スウェーデンの環境活動家たちは25日、気候変動対策が不十分であるとして連邦政府を提訴した。
訴えを起こしたのはグレタ・トゥンベリ(Greta Thunberg)さんを含む26歳以下の若者600人以上からなる環境活動家グループ。
原告団は「政府の気候変動政策が国民の人権を侵害した」としている。
この訴訟を準備・提起した環境活動家グループ「オーロラ」の広報担当はAP通信の取材に対し、「スウェーデン政府はこれまで地球温暖化を危機として扱ってこなかった」と語った。

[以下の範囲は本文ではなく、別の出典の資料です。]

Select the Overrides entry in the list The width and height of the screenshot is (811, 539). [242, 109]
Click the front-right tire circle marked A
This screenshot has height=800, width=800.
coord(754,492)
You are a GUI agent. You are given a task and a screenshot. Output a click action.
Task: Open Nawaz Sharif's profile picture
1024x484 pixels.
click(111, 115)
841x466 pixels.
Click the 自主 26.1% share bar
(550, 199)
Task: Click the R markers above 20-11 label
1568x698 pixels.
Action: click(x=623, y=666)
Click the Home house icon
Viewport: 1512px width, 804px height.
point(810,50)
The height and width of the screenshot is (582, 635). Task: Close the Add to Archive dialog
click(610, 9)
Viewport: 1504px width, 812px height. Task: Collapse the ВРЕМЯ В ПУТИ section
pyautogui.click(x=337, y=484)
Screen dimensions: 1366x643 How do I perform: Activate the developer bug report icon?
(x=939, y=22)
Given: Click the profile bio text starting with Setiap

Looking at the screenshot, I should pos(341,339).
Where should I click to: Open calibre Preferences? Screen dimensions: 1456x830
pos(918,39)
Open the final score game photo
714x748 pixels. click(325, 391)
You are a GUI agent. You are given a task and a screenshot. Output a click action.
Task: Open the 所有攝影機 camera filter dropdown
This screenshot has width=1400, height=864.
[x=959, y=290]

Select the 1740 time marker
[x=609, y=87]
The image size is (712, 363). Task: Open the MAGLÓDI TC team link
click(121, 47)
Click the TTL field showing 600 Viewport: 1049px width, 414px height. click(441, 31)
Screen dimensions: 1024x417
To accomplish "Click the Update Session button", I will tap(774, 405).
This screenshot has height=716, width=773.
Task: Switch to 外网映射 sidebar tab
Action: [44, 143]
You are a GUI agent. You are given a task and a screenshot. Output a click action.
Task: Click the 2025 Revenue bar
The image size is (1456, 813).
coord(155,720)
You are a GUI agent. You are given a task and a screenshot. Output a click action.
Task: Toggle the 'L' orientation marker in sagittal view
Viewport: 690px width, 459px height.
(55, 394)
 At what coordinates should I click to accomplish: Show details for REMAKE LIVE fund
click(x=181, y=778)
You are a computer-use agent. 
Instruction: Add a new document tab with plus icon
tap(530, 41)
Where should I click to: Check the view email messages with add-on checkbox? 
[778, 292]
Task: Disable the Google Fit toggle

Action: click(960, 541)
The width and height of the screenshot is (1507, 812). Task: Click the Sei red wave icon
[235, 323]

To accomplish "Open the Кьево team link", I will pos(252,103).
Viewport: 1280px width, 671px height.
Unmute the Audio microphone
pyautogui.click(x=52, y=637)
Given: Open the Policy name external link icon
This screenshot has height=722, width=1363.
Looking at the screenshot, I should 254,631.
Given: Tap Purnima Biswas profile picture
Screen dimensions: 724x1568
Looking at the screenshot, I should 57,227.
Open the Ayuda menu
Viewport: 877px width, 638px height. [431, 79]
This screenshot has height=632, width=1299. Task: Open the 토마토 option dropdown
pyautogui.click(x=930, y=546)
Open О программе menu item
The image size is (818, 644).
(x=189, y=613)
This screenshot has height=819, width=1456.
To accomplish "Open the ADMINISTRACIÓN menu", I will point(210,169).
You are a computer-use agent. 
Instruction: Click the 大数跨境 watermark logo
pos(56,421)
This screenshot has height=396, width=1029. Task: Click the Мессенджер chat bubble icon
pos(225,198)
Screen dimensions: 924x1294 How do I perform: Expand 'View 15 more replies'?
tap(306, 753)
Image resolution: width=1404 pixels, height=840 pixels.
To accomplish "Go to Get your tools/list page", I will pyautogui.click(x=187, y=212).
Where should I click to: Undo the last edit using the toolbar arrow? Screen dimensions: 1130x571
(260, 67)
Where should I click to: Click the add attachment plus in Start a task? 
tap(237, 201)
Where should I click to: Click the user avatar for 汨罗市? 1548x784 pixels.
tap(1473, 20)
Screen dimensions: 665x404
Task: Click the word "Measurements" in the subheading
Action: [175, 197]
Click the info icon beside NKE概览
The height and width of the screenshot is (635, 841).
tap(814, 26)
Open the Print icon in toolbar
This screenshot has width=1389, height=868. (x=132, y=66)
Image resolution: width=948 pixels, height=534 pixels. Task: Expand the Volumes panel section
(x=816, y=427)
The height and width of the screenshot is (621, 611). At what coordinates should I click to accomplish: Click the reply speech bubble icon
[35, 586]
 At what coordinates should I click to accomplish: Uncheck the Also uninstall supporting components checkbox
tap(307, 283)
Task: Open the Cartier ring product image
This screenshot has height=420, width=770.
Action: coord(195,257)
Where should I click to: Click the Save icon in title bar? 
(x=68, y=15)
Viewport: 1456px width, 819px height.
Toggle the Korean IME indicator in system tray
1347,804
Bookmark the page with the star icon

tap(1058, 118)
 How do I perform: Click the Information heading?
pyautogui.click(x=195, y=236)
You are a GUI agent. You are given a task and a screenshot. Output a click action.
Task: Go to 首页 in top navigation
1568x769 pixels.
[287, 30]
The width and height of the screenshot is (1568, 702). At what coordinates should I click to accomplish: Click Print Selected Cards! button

「政府はその責任を放棄し、国民に責任を負わせ、人権を侵害したのです!」
科学者たちは地球の気温を産業革命以前の平均気温の1.5度以下に抑えなければ取り返しのつかない事態になると警告している。
先週閉幕したCOP27(国連気候変動枠組み条約第27回締約国会議)はこの目標を維持したが、より多くの二酸化炭素を削減するという提案はもみ消された。
グレタさんはスウェーデン政府の政策について、「気候災害を防ぐことはできず、むしろ悪化させる」と批判している。
連邦議会は5年前に温室効果ガスの排出量を2045年までに実質ゼロにし、再生可能エネルギー100%を目指すと発表した。
地元メディアによると、政府は訴状に関するコメントを控えたという。
環境運動家たちは近年、政府や企業に対して数多くの訴訟を起こしているが、強制力のある判決が下されたことはほとんどない。
ドイツの最高裁は昨年、次の世代に過度の負担をかけないよう、政府は気候目標を調整する必要があると判決を下した。政府はこれを受け、温室効果ガス実質ゼロの目標を5年前倒しして2045年とし、目標達成に向けたより野心的な中長期計画を策定した。